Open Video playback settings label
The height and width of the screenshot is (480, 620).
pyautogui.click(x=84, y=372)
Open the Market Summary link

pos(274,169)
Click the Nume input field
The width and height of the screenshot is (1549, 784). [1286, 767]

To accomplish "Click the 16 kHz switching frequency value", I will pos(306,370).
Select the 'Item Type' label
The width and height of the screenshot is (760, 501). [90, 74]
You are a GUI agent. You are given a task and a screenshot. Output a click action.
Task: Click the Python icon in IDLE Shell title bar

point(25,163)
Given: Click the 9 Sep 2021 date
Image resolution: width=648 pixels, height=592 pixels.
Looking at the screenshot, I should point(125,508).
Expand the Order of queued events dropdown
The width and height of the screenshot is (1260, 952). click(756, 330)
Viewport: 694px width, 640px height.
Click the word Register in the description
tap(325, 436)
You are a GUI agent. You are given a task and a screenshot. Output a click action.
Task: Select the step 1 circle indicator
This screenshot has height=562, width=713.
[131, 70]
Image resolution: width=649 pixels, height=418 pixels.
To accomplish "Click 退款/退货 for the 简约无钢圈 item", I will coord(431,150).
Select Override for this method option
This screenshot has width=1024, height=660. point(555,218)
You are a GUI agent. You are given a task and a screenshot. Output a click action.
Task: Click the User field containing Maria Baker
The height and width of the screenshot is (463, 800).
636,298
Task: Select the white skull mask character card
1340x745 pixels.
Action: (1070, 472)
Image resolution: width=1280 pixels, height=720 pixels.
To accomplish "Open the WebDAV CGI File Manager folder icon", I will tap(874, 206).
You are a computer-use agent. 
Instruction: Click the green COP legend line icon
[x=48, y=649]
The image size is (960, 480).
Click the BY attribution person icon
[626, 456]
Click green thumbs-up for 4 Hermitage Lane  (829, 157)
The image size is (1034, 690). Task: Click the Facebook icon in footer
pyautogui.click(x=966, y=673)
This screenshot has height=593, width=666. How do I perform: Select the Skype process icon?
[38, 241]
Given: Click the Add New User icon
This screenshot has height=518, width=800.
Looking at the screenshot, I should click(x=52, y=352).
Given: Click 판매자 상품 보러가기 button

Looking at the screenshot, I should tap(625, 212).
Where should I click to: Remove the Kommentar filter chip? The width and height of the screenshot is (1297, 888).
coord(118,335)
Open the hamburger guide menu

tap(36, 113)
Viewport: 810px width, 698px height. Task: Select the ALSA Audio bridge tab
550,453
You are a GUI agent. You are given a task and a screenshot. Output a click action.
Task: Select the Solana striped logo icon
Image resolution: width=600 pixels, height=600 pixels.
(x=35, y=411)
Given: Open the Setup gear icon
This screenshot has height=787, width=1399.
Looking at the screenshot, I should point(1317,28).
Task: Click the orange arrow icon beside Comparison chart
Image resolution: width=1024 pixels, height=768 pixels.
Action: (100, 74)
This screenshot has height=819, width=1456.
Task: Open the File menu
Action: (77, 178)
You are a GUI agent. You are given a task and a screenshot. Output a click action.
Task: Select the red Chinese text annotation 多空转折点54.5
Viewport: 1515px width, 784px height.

************

Retype every record above exactly as written.

Open Video playback settings label
The height and width of the screenshot is (480, 620).
pyautogui.click(x=84, y=372)
Open the Market Summary link

pos(274,169)
Click the Nume input field
The width and height of the screenshot is (1549, 784). [1286, 767]

To accomplish "Click the 16 kHz switching frequency value", I will pos(306,370).
Select the 'Item Type' label
The width and height of the screenshot is (760, 501). [90, 74]
You are a GUI agent. You are given a task and a screenshot. Output a click action.
Task: Click the Python icon in IDLE Shell title bar

point(25,163)
Given: Click the 9 Sep 2021 date
Image resolution: width=648 pixels, height=592 pixels.
Looking at the screenshot, I should point(125,508).
Expand the Order of queued events dropdown
The width and height of the screenshot is (1260, 952). click(756, 330)
Viewport: 694px width, 640px height.
Click the word Register in the description
tap(325, 436)
You are a GUI agent. You are given a task and a screenshot. Output a click action.
Task: Select the step 1 circle indicator
This screenshot has height=562, width=713.
[131, 70]
Image resolution: width=649 pixels, height=418 pixels.
To accomplish "Click 退款/退货 for the 简约无钢圈 item", I will coord(431,150).
Select Override for this method option
This screenshot has width=1024, height=660. point(555,218)
You are a GUI agent. You are given a task and a screenshot. Output a click action.
Task: Click the User field containing Maria Baker
The height and width of the screenshot is (463, 800).
636,298
Task: Select the white skull mask character card
1340x745 pixels.
Action: (1070, 472)
Image resolution: width=1280 pixels, height=720 pixels.
To accomplish "Open the WebDAV CGI File Manager folder icon", I will tap(874, 206).
You are a computer-use agent. 
Instruction: Click the green COP legend line icon
[x=48, y=649]
The image size is (960, 480).
Click the BY attribution person icon
[626, 456]
Click green thumbs-up for 4 Hermitage Lane  (829, 157)
The image size is (1034, 690). Task: Click the Facebook icon in footer
pyautogui.click(x=966, y=673)
This screenshot has height=593, width=666. How do I perform: Select the Skype process icon?
[38, 241]
Given: Click the Add New User icon
This screenshot has height=518, width=800.
Looking at the screenshot, I should click(x=52, y=352).
Given: Click 판매자 상품 보러가기 button

Looking at the screenshot, I should tap(625, 212).
Where should I click to: Remove the Kommentar filter chip? The width and height of the screenshot is (1297, 888).
coord(118,335)
Open the hamburger guide menu

tap(36, 113)
Viewport: 810px width, 698px height. Task: Select the ALSA Audio bridge tab
550,453
You are a GUI agent. You are given a task and a screenshot. Output a click action.
Task: Select the Solana striped logo icon
Image resolution: width=600 pixels, height=600 pixels.
(x=35, y=411)
Given: Open the Setup gear icon
This screenshot has height=787, width=1399.
Looking at the screenshot, I should point(1317,28).
Task: Click the orange arrow icon beside Comparison chart
Image resolution: width=1024 pixels, height=768 pixels.
Action: (100, 74)
This screenshot has height=819, width=1456.
Task: Open the File menu
Action: (77, 178)
You are a GUI agent. You are given a task and a screenshot. Output a click action.
Task: Select the red Chinese text annotation 多空转折点54.5
Viewport: 1515px width, 784px height.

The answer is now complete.